Die Arbeitsgruppe Finanzplatz des Hessischen Kabinetts (Finanzplatzkabinett) hat im Sommer 2006 nochmals auf die Bedeutung und die Notwendigkeit der steuerrechtlichen Änderung im Bereich des Verbriefungsmarktes und insbesondere auch auf die Verbriefung von Mezzanine-Kapital hingewiesen.
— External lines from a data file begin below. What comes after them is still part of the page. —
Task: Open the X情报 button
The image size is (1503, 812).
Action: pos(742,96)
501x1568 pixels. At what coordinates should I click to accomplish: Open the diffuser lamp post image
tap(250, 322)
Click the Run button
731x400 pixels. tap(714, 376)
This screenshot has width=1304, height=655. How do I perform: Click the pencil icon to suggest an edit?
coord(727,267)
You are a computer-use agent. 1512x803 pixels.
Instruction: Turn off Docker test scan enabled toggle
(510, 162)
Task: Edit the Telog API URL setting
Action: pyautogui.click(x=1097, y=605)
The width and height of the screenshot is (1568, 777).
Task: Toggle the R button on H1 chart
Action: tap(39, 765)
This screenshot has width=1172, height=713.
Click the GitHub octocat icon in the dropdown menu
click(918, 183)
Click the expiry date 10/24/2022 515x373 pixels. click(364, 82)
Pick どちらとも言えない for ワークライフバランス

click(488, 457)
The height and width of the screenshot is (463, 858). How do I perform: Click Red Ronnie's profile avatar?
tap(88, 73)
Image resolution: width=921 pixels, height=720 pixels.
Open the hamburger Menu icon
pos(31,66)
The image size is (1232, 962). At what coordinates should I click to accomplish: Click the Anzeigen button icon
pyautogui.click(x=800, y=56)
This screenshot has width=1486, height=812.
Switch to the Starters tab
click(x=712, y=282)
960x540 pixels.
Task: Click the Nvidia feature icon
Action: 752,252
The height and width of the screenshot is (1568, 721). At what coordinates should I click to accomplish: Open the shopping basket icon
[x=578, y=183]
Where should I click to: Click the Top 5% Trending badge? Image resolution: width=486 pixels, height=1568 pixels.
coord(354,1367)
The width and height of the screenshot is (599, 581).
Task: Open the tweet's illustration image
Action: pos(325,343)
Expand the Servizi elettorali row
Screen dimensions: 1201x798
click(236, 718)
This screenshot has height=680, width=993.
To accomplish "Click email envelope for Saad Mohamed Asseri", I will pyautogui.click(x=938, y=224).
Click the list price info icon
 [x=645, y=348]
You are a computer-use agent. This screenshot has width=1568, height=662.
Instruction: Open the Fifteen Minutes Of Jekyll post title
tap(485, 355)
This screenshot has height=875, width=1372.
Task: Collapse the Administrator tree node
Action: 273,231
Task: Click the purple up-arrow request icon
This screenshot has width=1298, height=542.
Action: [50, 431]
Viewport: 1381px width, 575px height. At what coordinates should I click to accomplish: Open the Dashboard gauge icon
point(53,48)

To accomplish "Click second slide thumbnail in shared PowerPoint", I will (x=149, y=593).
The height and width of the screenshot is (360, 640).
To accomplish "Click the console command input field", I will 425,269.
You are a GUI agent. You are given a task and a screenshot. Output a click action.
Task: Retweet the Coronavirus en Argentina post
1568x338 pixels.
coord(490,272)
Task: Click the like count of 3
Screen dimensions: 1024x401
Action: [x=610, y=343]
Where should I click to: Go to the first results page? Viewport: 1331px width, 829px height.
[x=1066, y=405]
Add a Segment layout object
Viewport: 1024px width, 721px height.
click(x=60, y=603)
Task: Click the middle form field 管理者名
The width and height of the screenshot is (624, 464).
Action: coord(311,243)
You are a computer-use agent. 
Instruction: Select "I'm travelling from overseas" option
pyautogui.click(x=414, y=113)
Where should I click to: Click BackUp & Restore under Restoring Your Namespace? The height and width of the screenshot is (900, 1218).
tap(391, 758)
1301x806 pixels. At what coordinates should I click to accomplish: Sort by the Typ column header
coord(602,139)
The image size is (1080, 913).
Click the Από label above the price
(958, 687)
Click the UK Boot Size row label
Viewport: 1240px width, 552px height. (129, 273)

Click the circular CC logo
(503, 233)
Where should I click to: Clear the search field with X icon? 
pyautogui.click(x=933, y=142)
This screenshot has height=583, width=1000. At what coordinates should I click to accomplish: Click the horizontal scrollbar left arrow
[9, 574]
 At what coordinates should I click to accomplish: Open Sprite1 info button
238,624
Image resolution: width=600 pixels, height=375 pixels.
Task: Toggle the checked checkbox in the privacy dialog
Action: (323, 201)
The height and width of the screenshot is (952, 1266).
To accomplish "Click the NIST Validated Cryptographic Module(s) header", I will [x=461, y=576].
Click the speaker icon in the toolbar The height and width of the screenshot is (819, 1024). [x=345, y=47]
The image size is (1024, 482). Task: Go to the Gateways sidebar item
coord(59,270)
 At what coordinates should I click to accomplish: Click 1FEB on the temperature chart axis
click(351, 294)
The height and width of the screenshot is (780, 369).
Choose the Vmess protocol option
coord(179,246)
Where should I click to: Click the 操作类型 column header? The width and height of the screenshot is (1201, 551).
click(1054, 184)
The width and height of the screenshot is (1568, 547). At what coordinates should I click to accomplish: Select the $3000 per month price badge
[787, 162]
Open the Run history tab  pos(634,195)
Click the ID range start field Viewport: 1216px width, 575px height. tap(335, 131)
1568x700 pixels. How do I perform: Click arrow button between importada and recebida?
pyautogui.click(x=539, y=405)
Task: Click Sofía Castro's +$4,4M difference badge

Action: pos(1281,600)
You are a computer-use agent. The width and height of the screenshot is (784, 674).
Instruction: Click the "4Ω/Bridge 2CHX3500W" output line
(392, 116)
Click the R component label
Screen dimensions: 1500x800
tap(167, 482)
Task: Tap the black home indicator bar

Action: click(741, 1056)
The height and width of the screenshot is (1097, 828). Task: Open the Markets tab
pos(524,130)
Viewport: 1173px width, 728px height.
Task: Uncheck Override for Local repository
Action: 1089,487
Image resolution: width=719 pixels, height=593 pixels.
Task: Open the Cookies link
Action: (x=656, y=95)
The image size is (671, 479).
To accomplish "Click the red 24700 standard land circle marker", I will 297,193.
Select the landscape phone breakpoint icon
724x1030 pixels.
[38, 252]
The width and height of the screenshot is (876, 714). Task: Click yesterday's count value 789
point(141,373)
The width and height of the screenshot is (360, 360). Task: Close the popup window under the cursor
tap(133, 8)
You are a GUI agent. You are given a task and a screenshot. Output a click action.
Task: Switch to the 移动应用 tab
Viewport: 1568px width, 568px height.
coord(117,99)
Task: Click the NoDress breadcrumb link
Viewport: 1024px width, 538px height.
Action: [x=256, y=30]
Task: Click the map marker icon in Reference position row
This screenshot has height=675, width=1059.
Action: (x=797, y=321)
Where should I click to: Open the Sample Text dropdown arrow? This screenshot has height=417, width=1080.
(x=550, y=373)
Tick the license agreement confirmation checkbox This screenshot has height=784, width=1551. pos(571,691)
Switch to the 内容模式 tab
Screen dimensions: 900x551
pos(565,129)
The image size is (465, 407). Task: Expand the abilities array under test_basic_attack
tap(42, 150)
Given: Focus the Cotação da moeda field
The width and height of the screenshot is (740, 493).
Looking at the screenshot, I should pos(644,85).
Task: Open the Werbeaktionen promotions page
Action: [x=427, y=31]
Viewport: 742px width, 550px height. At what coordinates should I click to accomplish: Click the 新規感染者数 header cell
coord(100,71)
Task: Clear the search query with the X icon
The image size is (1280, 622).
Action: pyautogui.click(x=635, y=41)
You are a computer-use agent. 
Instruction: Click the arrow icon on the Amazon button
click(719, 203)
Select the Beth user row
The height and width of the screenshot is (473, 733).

Kapitalertragssteuer und Umsatzsteuer

Neben der gewerbesteuerlichen Problematik besteht weiterhin Regelungsbedarf im Bereich der Kapitalertragssteuer und der Umsatzsteuer. So gibt es beispielsweise beim Abzug der Kapitalertragssteuer Benachteiligungen für inländische Zweckgesellschaften, die Mezzanine-Kapital verbriefen. Die Zinszahlungen an die Zweckgesellschaften werden nämlich über das Jahr hinweg um die Kapitalertragssteuer gemindert. Diese kann dann erst bei der jährlichen Steuerfestsetzung angerechnet werden. Wegen der niedrigen Kapitaldecke der Zweckgesellschaften kann es so zu finanziellen Engpässen kommen. Anders sieht das bei ausländischen Verbriefungsvehikeln aus, die als Kapitalgesellschaft firmieren und sich die Kapitalertragssteuer zeitnah erstatten lassen können.

Auch bei der Umsatzsteuer gibt es noch Diskussionsbedarf. Zweckgesellschaften übertragen in der Regel eine Reihe von Leistungen an Dritte (Outsourcing). Diese Unternehmer erbringen an deutsche Zweckgesellschaften umsatzsteuerbare und umsatzsteuerpflichtige Leistungen. Andere europäische Länder haben jedoch die Steuerbefreiung der 6. EG-Richtlinie in Art. 13 Teil B Bst. d Nr. 6 in der nationalen Gesetzgebung so ausgestaltet, dass auch die Verwaltung von verbriefenden Zweckgesellschaften unter die Befreiung fällt.

Aufgaben des Bundes

Die Große Koalition hat die Aufgabe, die steuerlichen Bedingungen für den Verbriefungsmarkt direkt im Anschluss an die Beschlüsse zur Unternehmenssteuerreform fortzuentwickeln. Im Fokus steht dabei zweifelsfrei die Gewerbesteuer, damit Verbriefungen von Handelsforderungen und Genussrechten (Mezzanine-Kapital), aber auch von PPP-Projekten und Leasingforderungen aus dem Inland heraus (das heißt über inländische Zweckgesellschaften) nicht länger behindert werden. Nur so lässt sich das große Potenzial, das der Verbriefungsmarkt vor allem für den Bereich der Mittelstandsfinanzierung bietet, nutzen.